(last in a 6-part series on family)
Some years ago, Daniel Berrigan wrote a little book called Commandments for the Long Haul. One of his commandments offers an important counsel: Never travel with anyone who expects you to be interesting all the time. On a long trip there are bound to be some dull stretches. So be easy on your fellow passengers! This is sound advice, especially for family life.
Living within a family is like running a marathon: You don’t do it like you do a sprint. You need advice about how to handle the long, dull stretches. With that in mind, allow me to offer a few commandments for living within a family, over the long haul:
1) Give up false messianism
Perfection is often the enemy of the good. Don’t let the your family’s faults blind you to its goodness. No family is perfect, particularly yours. This is called original sin. Make peace with it; else you will have no peace at all. Help your family to carry its pathologies, knowing that their helping you carry yours is the biggest grace within your own life. Forgive a lot because you will need to be forgiven a lot. Don’t be so upset that the conversations at your dinner table are rarely about anything besides gossip, sports, food, sit coms, and celebrities. Sacrament is contact nice beyond words. So too is the grace of family life. The deepest love is shown in fidelity, in just being there, in showing up at the dinner table. Your family will never look like the Holy Family, but that’s not what is required. Never look for the messiah outside of your own house nor for intimacy outside of your family, lest a cancerous restlessness beset you. In this world, all symphonies remain unfinished. You will never find the family of your romantic imagination. Accept your own. Find salvation there. Give up on false messianism.

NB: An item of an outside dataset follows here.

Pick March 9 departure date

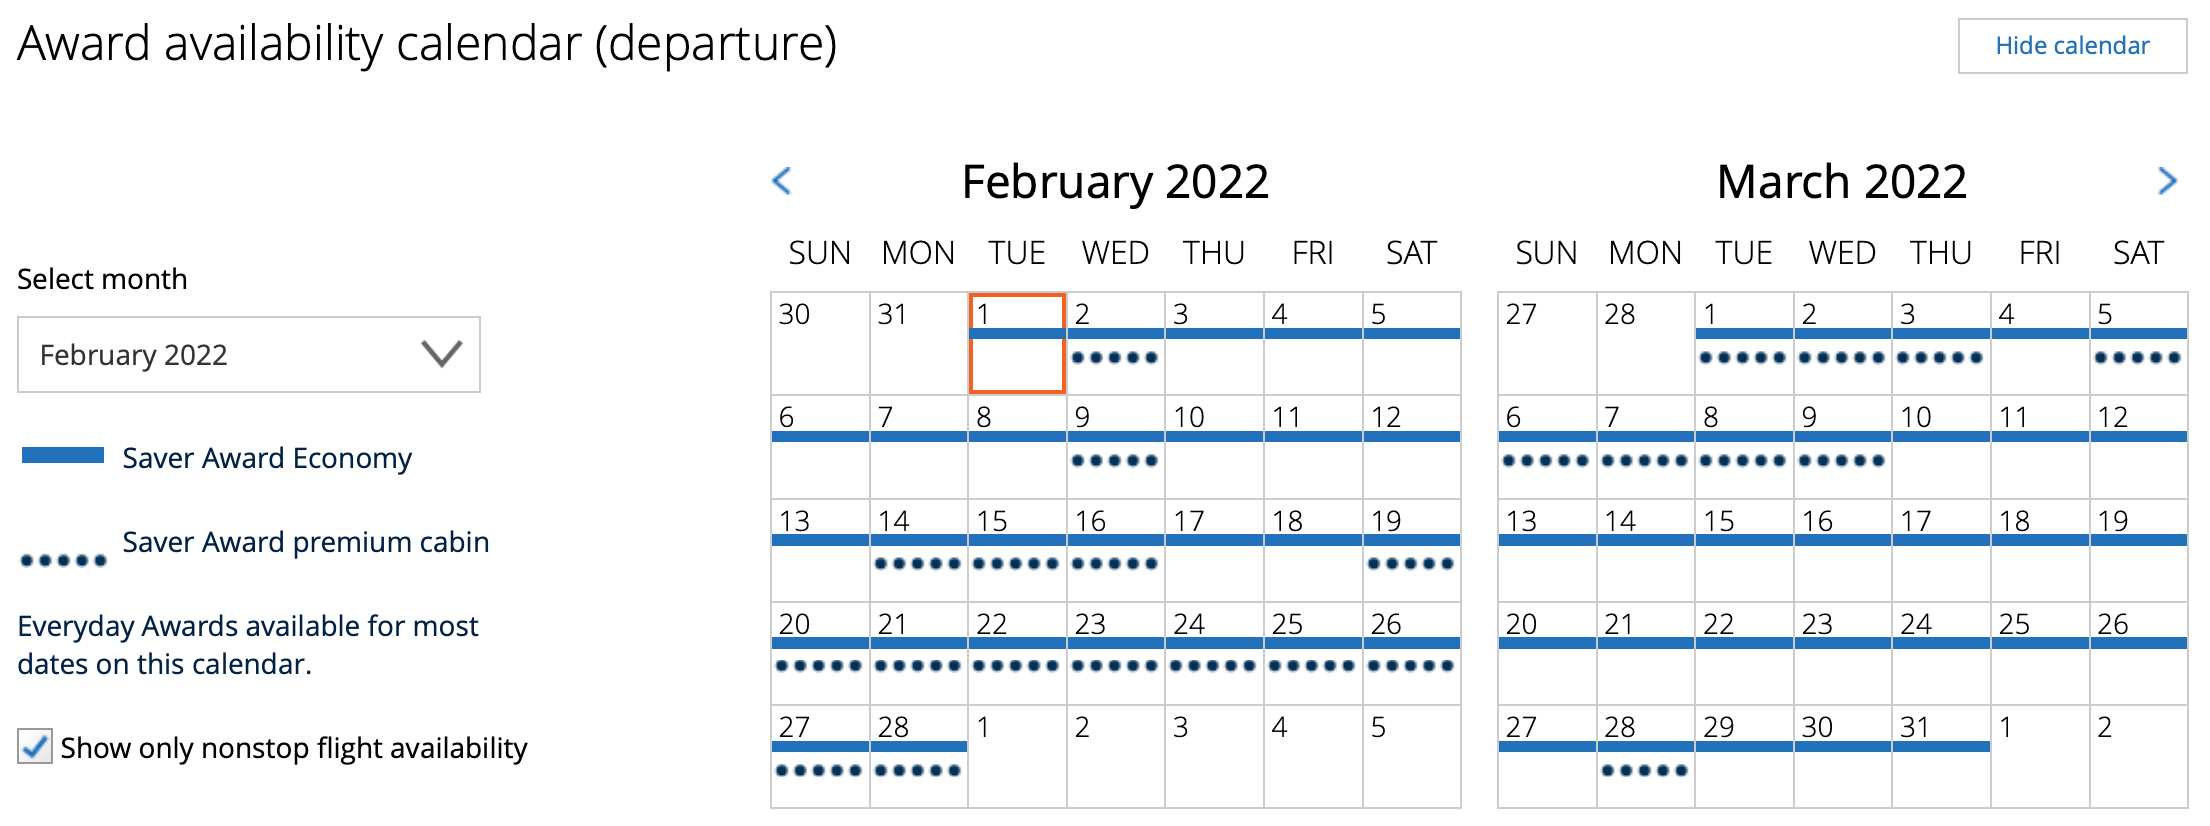1843,447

2) Have a minister of defense
Your family is a kingdom under seige. It is naive to think that it can survive without clear boundaries that you are constantly defending. If you are not vigilant, you will be overrun. So have clear rules. Demand real things from each other; especially regular presence: Make sure everyone is home and at table for at least one meal a day. Make no exceptions. Pray together each and every day. Accept no accuses here. All arguments against this are rationalizations, enemies to family life. The game is won or lost at this level. Without regular, common, ritualized prayer and togetherness at table, a family dissipates. Have a minister of defense: Someone who rings the bell, challenges the absent, flushes out rationalization, exposes laziness, and is vigilant about boundaries.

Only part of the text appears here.